Sampai di sana saja kesamaannya. Perbedaannya, ayah si anak yang pandai itu hanya mewariskan rumah dan kendaraan serta sedikit tabungan. Ayah si anak yang gaul mempunyai asuransi jiwa dalam mata uang USD, memberikan nilai klaim sebesar $100.000. Dengan kurs kurang lebih $1 = Rp 7800, keluarga anak itu di tahun 1999 menerima Rp 780 juta. Kalau dihitung nilainya di masa kini dengan inflasi 8%, nilai saat ini kira-kira sebesar Rp 2,886.Milyar. Selain itu, tentu juga ada warisan rumah dan kendaraan serta sedikit tabungan di bank.
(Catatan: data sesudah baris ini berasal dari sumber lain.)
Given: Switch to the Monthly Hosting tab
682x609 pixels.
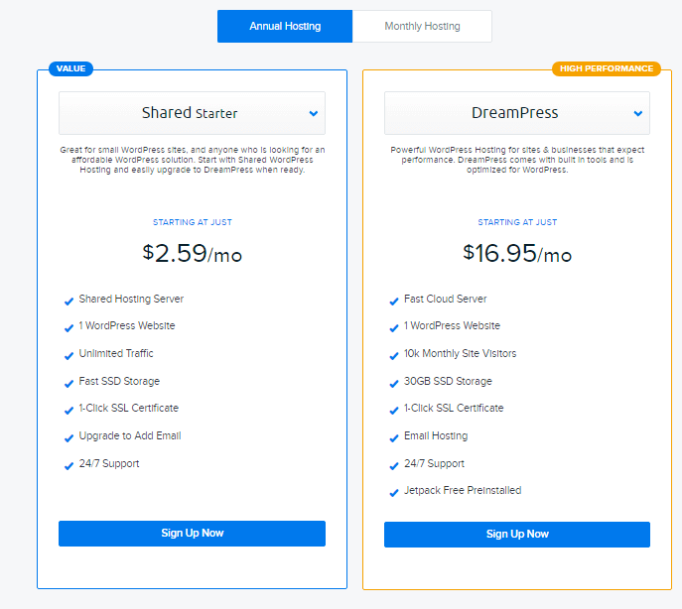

Yang terjadi kemudian, si anak yang menerima warisan itu, terus membuka usaha dengan modal dari sebagian uang pertanggungan asuransi. Si anak yang pintar itu terus direkrut untuk bekerja bagi si anak yang kaya. Pada akhirnya, dengan bertumbuhnya usaha sepanjang tahun 2000-2005, kekayaan anak kaya kembali, bahkan lebih daripada sebelumnya. Bagi si anak pintar, dia harus cukup puas menjadi General Manager yang sibuk bekerja.

Nasib orang, siapa tahu? Kita tidak bisa mengetahui apa yang akan terjadi. Siapa menyangka bahwa krisis moneter begitu keras melanda Indonesia? Siapa menyangka ayah akan meninggal dunia sebelum sempat melihat anaknya menikah?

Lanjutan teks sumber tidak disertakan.